#### RECORDS TO PROCESS ####
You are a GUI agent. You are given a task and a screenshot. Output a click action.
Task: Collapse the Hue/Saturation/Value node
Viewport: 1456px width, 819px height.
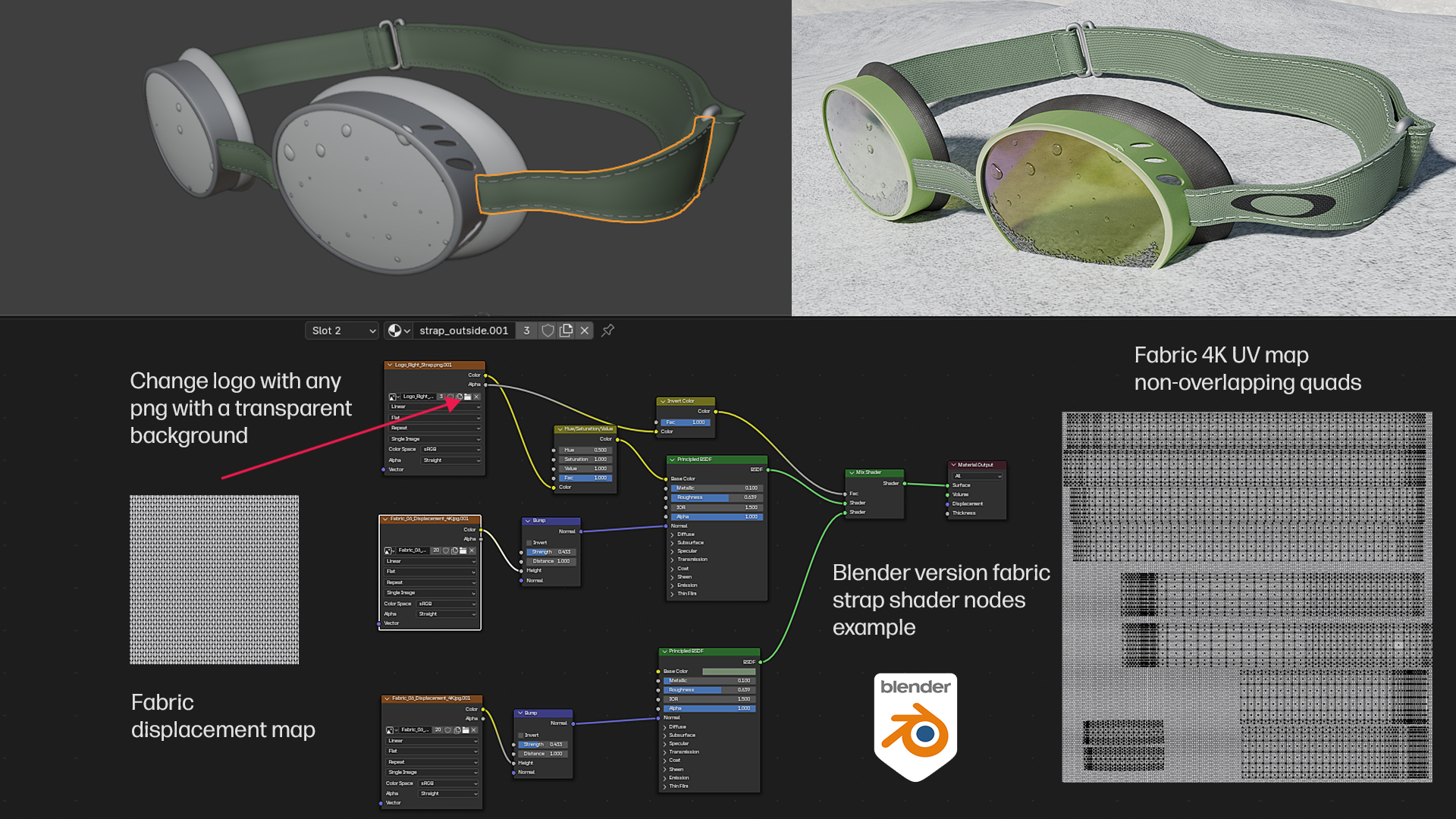tap(560, 429)

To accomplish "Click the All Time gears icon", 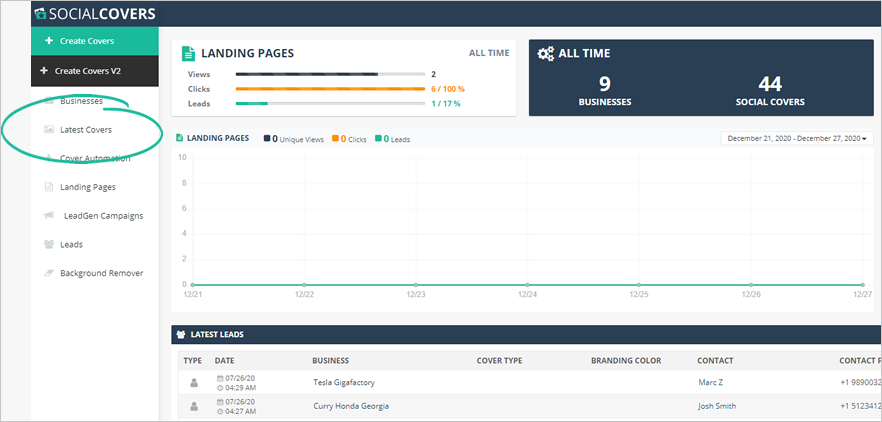I will coord(546,54).
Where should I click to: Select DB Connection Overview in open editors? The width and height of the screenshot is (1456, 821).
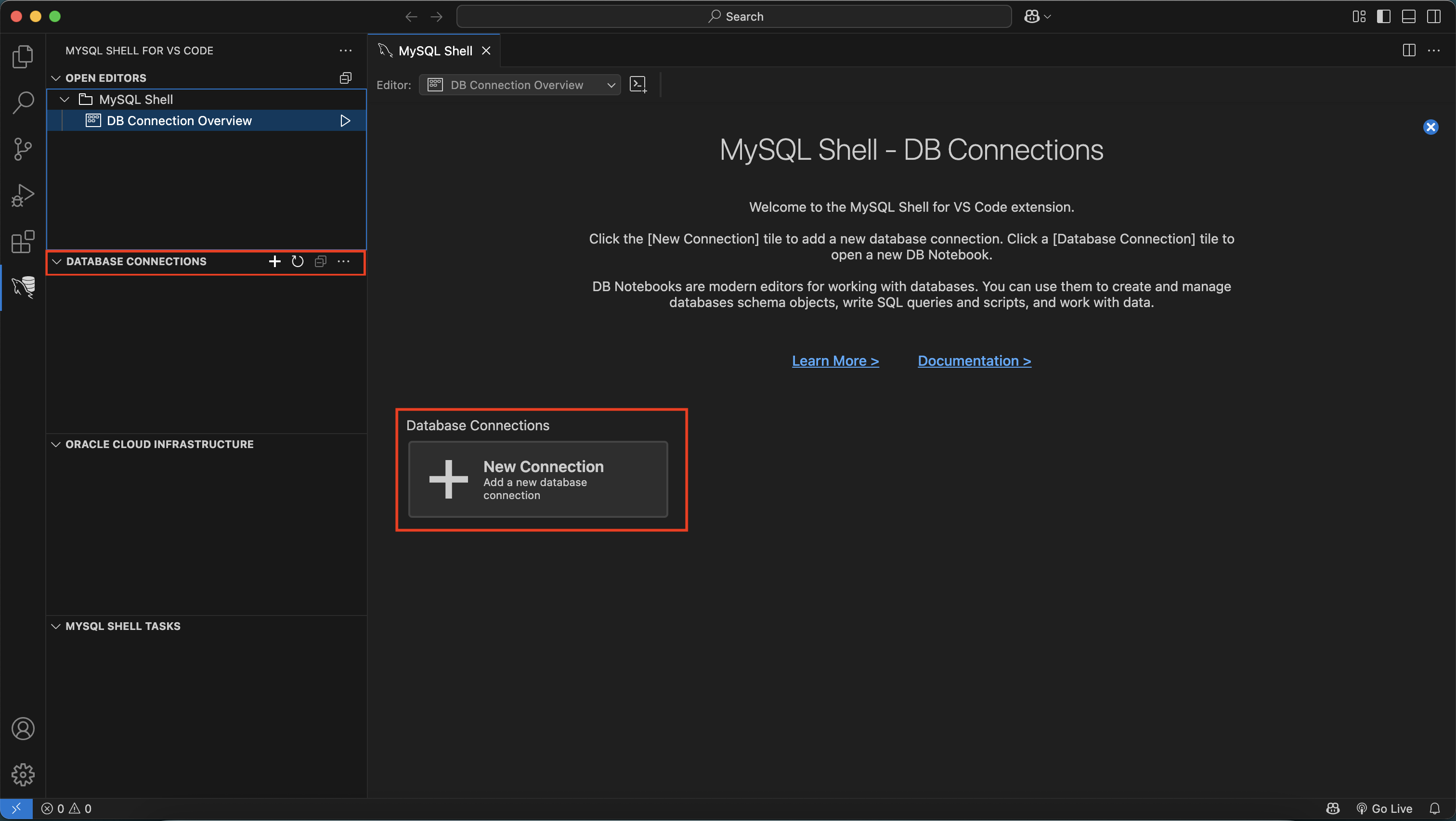[x=179, y=121]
####
Copy the data exactly as given, from the line containing "Where should I" through the end of the data, without the pictures.

Where should I click to: Select DB Connection Overview in open editors? The width and height of the screenshot is (1456, 821).
[x=179, y=121]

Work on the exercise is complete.